1. Observed Differences Between Inner and Outer Planets
Group
Planets (order from Sun)
Typical Size (diameter)
Dominant Composition
Surface Conditions
Inner (rocky)
Mercury, Venus, Earth, Mars
≈ 4 800–12 800 km
Silicate rocks & metals
Solid surface, thin or no atmosphere
Outer (gaseous)
Jupiter, Saturn, Uranus, Neptune
≈ 49 200–142 000 km
Hydrogen, helium, ices (water, ammonia, methane)
No solid surface, thick atmospheres, strong magnetic fields
2. The Accretion Model of Solar System Formation
2.1 Role of Gravity
Gravity is the fundamental force that pulls together the material in a collapsing interstellar cloud. The attractive force between two masses \$m1\$ and \$m2\$ separated by distance \$r\$ is given by
\$F = G\frac{m1 m2}{r^{2}}\$
where \$G\$ is the universal gravitational constant. As the cloud contracts, gravity becomes stronger, increasing the density of the central region and leading to the formation of a protostar.
2.2 Composition of the Interstellar Cloud
The parent molecular cloud contains:
Dust grains composed of silicates, iron, carbonaceous material – the building blocks of rocky planets.
Gas, primarily hydrogen (≈ 70 %) and helium (≈ 28 %), plus trace amounts of heavier elements (oxygen, carbon, nitrogen, etc.) – the raw material for giant planets.

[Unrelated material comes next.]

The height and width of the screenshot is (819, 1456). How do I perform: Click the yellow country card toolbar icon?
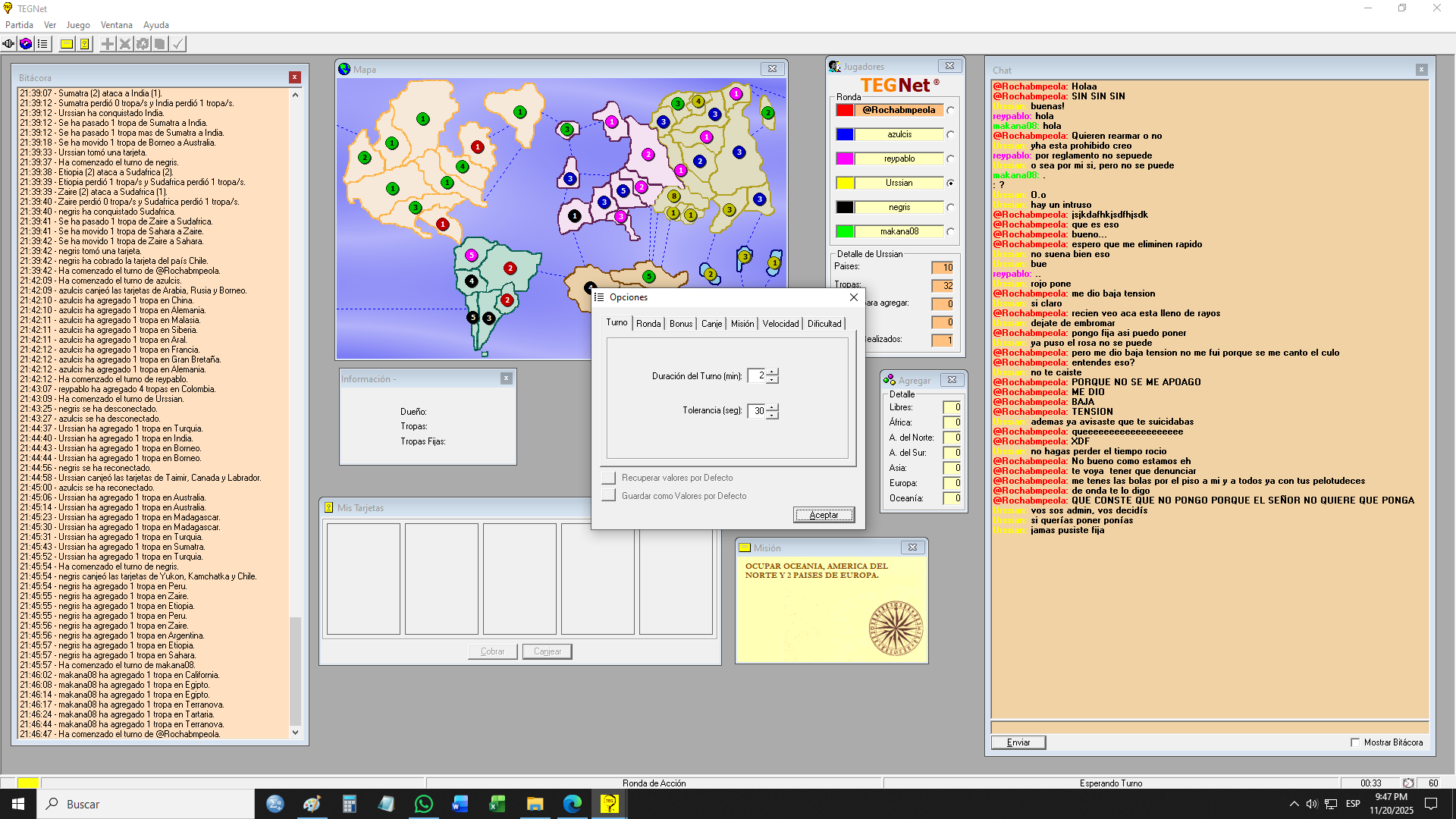(x=85, y=44)
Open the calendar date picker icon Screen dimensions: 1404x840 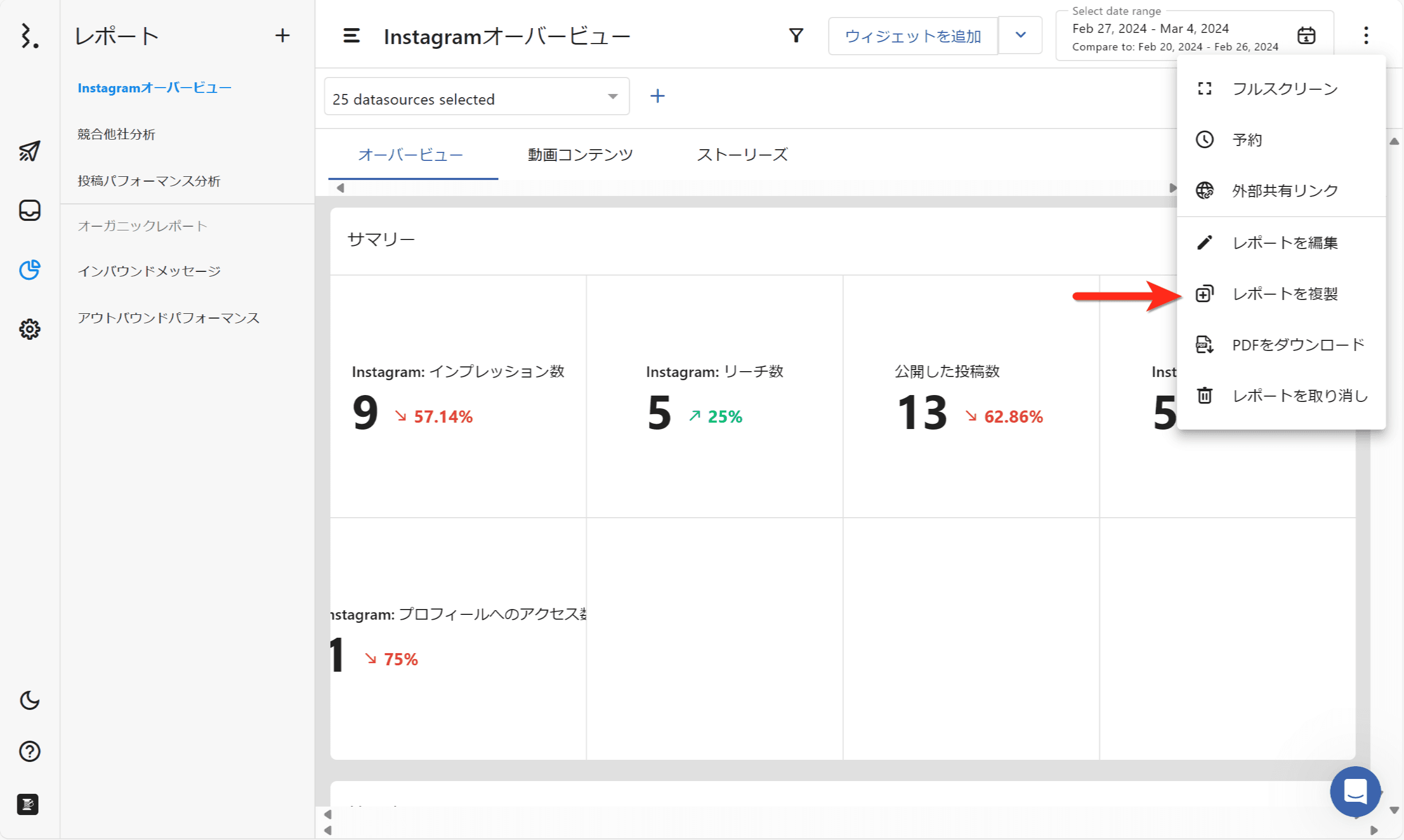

Because heavy elements are initially locked in solid grains, they can clump together more readily in the dense inner region of the disc, whereas the abundant light gases remain in the outer, cooler parts.
2.3 Rotation and Formation of an Accretion Disc
The original cloud possessed a small net angular momentum. As it collapsed, conservation of angular momentum caused the material to spin faster, flattening into a rotating accretion disc around the nascent Sun.
Suggested diagram: A side view of a rotating accretion disc showing the Sun at the centre, inner rocky planet zone, and outer gaseous planet zone.
Key consequences of the disc:
Temperature gradient – hotter near the Sun, cooler farther out.
In the hot inner disc, volatile gases cannot condense; only refractory (high‑melting‑point) materials survive, leading to the formation of small, dense, rocky planetesimals.
In the cool outer disc, ices and gases can condense, allowing planetesimals to grow rapidly by accreting large envelopes of hydrogen and helium, producing massive gaseous planets.
3. Linking the Model to the Observed Planetary Differences
Temperature gradient: Inside the “snow line” (the distance where water ice can survive), only metals and silicates are solid, so planetesimals remain small and dense.
Availability of gas: Beyond the snow line, abundant hydrogen and helium remain in the disc, and icy planetesimals can capture these gases, leading to rapid mass increase.
Gravitational runaway: Larger cores in the outer disc exert stronger gravity, pulling in more gas and growing into the giant planets we observe.
Resulting architecture: The inner Solar System contains four small, rocky planets; the outer Solar System contains four large, gaseous planets.
4. Summary Points for Revision
Gravity drives the collapse of a molecular cloud and the subsequent accretion of material.
The cloud’s composition provides both solid dust (for rocky cores) and abundant light gases (for giant envelopes).
Rotation creates an accretion disc with a temperature gradient that determines which materials can condense where.
These processes explain why the inner planets are small and rocky, while the outer planets are large and gaseous.